By Jennifer R. Vertullo

With questions about potential taxation and environmental impact making most of the headlines on the Marcellus shale front, local educators instead are focused on preparing generations of workers for an industry that has 390 million years in the making and decades left to run its course.

Administrators of the McKeesport Area Career and Technology Center and Steel Center Vocational Technical School recently expressed their opinions that it’s time to think about Marcellus shale industry-specific lessons at the secondary level.

With the public education site visits of Leadership Pittsburgh XXVIII focused on workforce development, program participants heard perspectives on career education during Jan. 12 stops at McKeesport Area School District and Steel Center, among other schools in the Greater Pittsburgh region.

McKeesport Area superintendent Dr. Timothy Gabauer spoke about a local economy once driven entirely by steel. And while today’s business sphere is multi-faceted, there’s an obvious trend of industrial growth in fields that serve Marcellus drilling projects.

Gabauer referenced U.S. Steel’s Tubular Division, which recently reopened its McKeesport plant for the sole purpose of manufacturing tubular products for the Marcellus shale industry.

Across the Youghiogheny River into Port Vue and across the Monongahela into Duquesne, Dura-Bond Industries is coating and storing pipes for gas transmission.
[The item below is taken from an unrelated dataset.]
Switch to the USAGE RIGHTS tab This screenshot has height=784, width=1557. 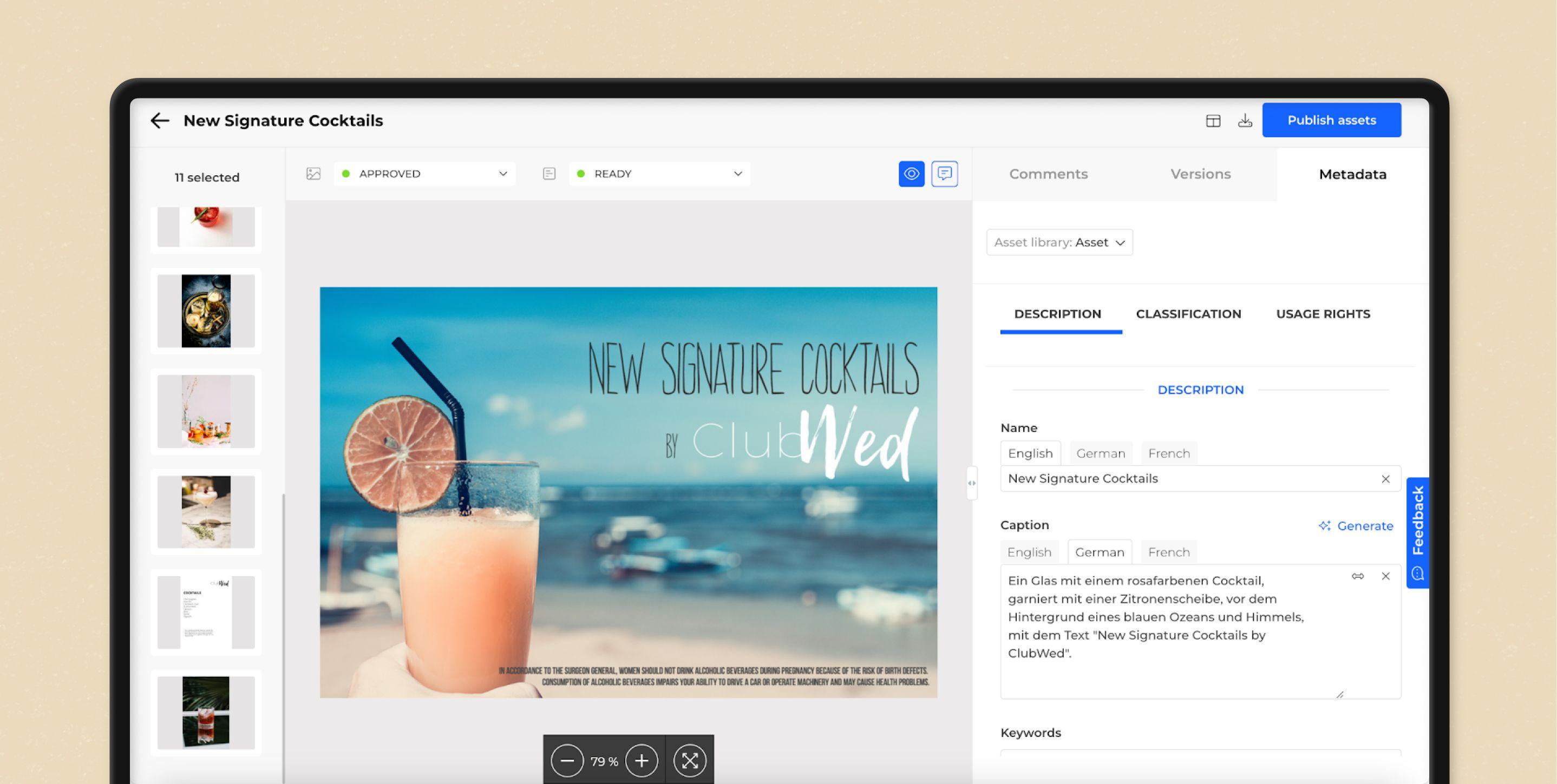tap(1323, 314)
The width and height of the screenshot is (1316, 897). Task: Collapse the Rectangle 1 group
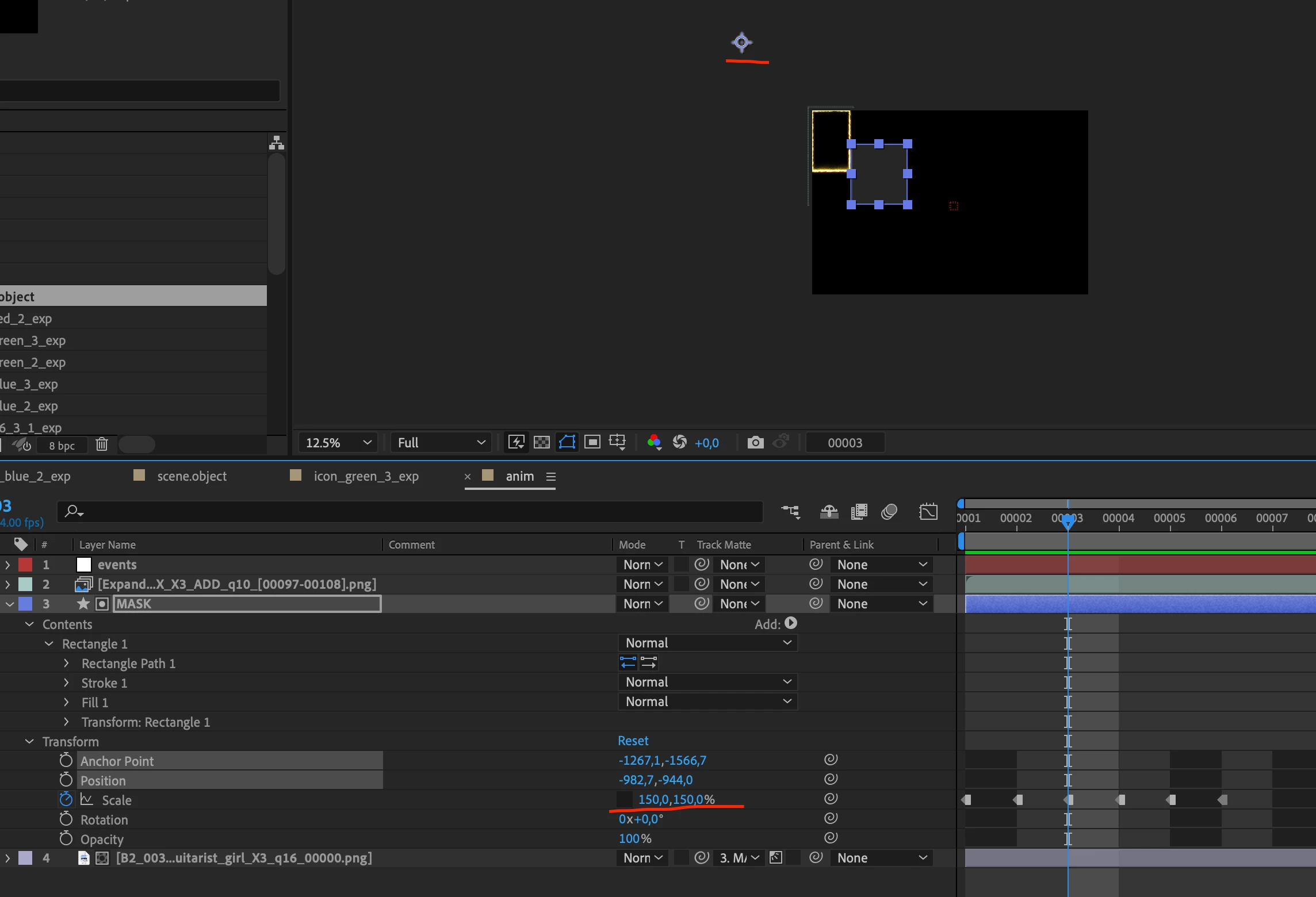tap(49, 644)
And back in McKeesport, Christy Park Industries has upped the percentage of its pressure vessels being used for gas shipping from Marcellus shale drilling sites.

“If this is happening right in our back yard, and we know it’s all around us, how do we potentially train some of our students from this level and get our students ready to move?” he said. “It makes sense to us.”

To quickly prepare workers for the Marcellus shale drilling boom, training programs have been offered regionally through the Community College of Allegheny County, Community College of Westmoreland County and Steel Center’s adult education program.

With the placement rate of students enrolled in Steel Center’s “Certified Natural Gas & Oil Facility Technician” adult education course falling near 100 percent, newly appointed director Kevin Rice said it’s clear the industry is pulling workers from the region.

Those writing the curriculum for secondary-level courses at Steel Center are in constant contact with industry leaders who offer input and give real work experience to students.

Rice said the school soon will reach out to companies related to the Marcellus shale industry to develop courses that are appropriate for high school-aged students.

Industry experts project decades of work ” in terms of pre-drilling, drilling and production phases ” will come from accessing the Devonian-age Marcellus shale bank’s natural gas stores to their fullest potential.

The shale sits underground from New Jersey to Ohio, from Virginia to the Canadian border.

According to a National Park Service geological report issued in 2008, the second year of Marcellus shale drilling, marketable shale drilling areas were estimated to cover about 31 million acres.

That area was thought to hold 1.9 trillion cubic feet of recoverable gas in 2002; but by 2006, that estimate increased dramatically to 31 trillion cubic feet.

In July, the Marcellus Shale Coalition released an industry report that showed current trends poising the Marcellus shale formation to be the leading supplier of natural gas within the United States within the decade.

“The Pennsylvania Marcellus Natural Gas Industry: Status, Economic Impact and Future Potential,” as the study was called, projected that Pennsylvania’s Marcellus shale has the potential to produce 17.5 billion cubic feet of natural gas per day, which translates to 6.4 trillion cubic feet annually and represents nearly one-quarter of America’s annual natural gas production, according to U.S. Department of Energy estimates.

With that study 2011 year-end projections put Pennsylvania in production of nearly 3.5 billion cubic feet per day of natural gas, making the commonwealth a net exporter of natural gas in today’s economy ” a development that Marcellus Shale Coalition researchers report could support more than 156,000 jobs and generate $12.8 billion in economic activity in Pennsylvania alone.

The study projected that by 2020, Marcellus development could support 256,420 jobs and generate $20 billion in the Pennsylvania economy.

The Marcellus Shale Coalition website, www.marcelluscoalition.org, offers profiles of industry jobs, including everything from compressor operators who maintain natural gas compressors and equipment to roustabouts who perform pipe-fittings and other mechanical tasks.